> _What is required_: Nothing but an exact repetition of the listing should be returned.

> _Data provided_:
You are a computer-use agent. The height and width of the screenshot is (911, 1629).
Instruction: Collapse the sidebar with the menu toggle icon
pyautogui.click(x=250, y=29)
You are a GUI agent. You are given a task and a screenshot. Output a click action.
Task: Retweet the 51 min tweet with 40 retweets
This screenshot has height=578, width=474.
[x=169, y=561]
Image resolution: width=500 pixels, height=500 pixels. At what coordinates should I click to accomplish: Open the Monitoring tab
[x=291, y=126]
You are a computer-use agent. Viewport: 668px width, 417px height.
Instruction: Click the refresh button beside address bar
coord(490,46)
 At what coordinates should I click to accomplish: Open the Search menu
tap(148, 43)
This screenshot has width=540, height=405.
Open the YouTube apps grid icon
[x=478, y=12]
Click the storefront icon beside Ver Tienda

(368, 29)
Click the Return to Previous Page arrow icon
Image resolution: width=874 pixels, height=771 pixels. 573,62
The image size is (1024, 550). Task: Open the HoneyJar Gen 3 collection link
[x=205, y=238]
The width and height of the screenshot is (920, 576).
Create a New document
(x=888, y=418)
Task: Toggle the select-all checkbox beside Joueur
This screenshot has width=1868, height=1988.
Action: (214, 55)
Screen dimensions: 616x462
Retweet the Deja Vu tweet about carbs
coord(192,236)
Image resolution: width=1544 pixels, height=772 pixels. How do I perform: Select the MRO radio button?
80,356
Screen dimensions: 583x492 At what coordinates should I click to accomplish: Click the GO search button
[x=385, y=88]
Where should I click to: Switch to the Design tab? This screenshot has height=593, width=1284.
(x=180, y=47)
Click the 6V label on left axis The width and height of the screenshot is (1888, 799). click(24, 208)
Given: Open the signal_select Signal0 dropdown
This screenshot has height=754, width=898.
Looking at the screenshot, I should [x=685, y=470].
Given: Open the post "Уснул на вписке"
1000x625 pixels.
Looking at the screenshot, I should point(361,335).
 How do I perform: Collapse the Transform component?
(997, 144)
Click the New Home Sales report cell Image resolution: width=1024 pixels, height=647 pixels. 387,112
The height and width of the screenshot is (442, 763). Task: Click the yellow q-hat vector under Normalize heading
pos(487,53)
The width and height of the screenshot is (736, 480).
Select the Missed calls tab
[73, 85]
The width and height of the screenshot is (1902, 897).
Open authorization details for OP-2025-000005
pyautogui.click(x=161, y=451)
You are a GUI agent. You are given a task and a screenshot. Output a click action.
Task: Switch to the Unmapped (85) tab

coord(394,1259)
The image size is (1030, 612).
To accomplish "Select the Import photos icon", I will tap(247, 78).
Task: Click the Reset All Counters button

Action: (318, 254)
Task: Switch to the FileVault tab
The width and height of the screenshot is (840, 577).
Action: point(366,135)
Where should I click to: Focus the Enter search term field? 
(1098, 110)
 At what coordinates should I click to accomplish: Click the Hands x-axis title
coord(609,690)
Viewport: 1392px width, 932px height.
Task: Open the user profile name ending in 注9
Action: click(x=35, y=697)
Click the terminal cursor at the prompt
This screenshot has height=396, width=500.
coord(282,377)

> _Solution below_:
You are a computer-use agent. The height and width of the screenshot is (911, 1629).
Instruction: Collapse the sidebar with the menu toggle icon
pyautogui.click(x=250, y=29)
You are a GUI agent. You are given a task and a screenshot. Output a click action.
Task: Retweet the 51 min tweet with 40 retweets
This screenshot has height=578, width=474.
[x=169, y=561]
Image resolution: width=500 pixels, height=500 pixels. At what coordinates should I click to accomplish: Open the Monitoring tab
[x=291, y=126]
You are a computer-use agent. Viewport: 668px width, 417px height.
Instruction: Click the refresh button beside address bar
coord(490,46)
 At what coordinates should I click to accomplish: Open the Search menu
tap(148, 43)
This screenshot has width=540, height=405.
Open the YouTube apps grid icon
[x=478, y=12]
Click the storefront icon beside Ver Tienda

(368, 29)
Click the Return to Previous Page arrow icon
Image resolution: width=874 pixels, height=771 pixels. 573,62
The image size is (1024, 550). Task: Open the HoneyJar Gen 3 collection link
[x=205, y=238]
The width and height of the screenshot is (920, 576).
Create a New document
(x=888, y=418)
Task: Toggle the select-all checkbox beside Joueur
This screenshot has width=1868, height=1988.
Action: (214, 55)
Screen dimensions: 616x462
Retweet the Deja Vu tweet about carbs
coord(192,236)
Image resolution: width=1544 pixels, height=772 pixels. How do I perform: Select the MRO radio button?
80,356
Screen dimensions: 583x492 At what coordinates should I click to accomplish: Click the GO search button
[x=385, y=88]
Where should I click to: Switch to the Design tab? This screenshot has height=593, width=1284.
(x=180, y=47)
Click the 6V label on left axis The width and height of the screenshot is (1888, 799). click(24, 208)
Given: Open the signal_select Signal0 dropdown
This screenshot has height=754, width=898.
Looking at the screenshot, I should [x=685, y=470].
Given: Open the post "Уснул на вписке"
1000x625 pixels.
Looking at the screenshot, I should point(361,335).
 How do I perform: Collapse the Transform component?
(997, 144)
Click the New Home Sales report cell Image resolution: width=1024 pixels, height=647 pixels. 387,112
The height and width of the screenshot is (442, 763). Task: Click the yellow q-hat vector under Normalize heading
pos(487,53)
The width and height of the screenshot is (736, 480).
Select the Missed calls tab
[73, 85]
The width and height of the screenshot is (1902, 897).
Open authorization details for OP-2025-000005
pyautogui.click(x=161, y=451)
You are a GUI agent. You are given a task and a screenshot. Output a click action.
Task: Switch to the Unmapped (85) tab

coord(394,1259)
The image size is (1030, 612).
To accomplish "Select the Import photos icon", I will tap(247, 78).
Task: Click the Reset All Counters button

Action: (318, 254)
Task: Switch to the FileVault tab
The width and height of the screenshot is (840, 577).
Action: point(366,135)
Where should I click to: Focus the Enter search term field? 
(1098, 110)
 At what coordinates should I click to accomplish: Click the Hands x-axis title
coord(609,690)
Viewport: 1392px width, 932px height.
Task: Open the user profile name ending in 注9
Action: click(x=35, y=697)
Click the terminal cursor at the prompt
This screenshot has height=396, width=500.
coord(282,377)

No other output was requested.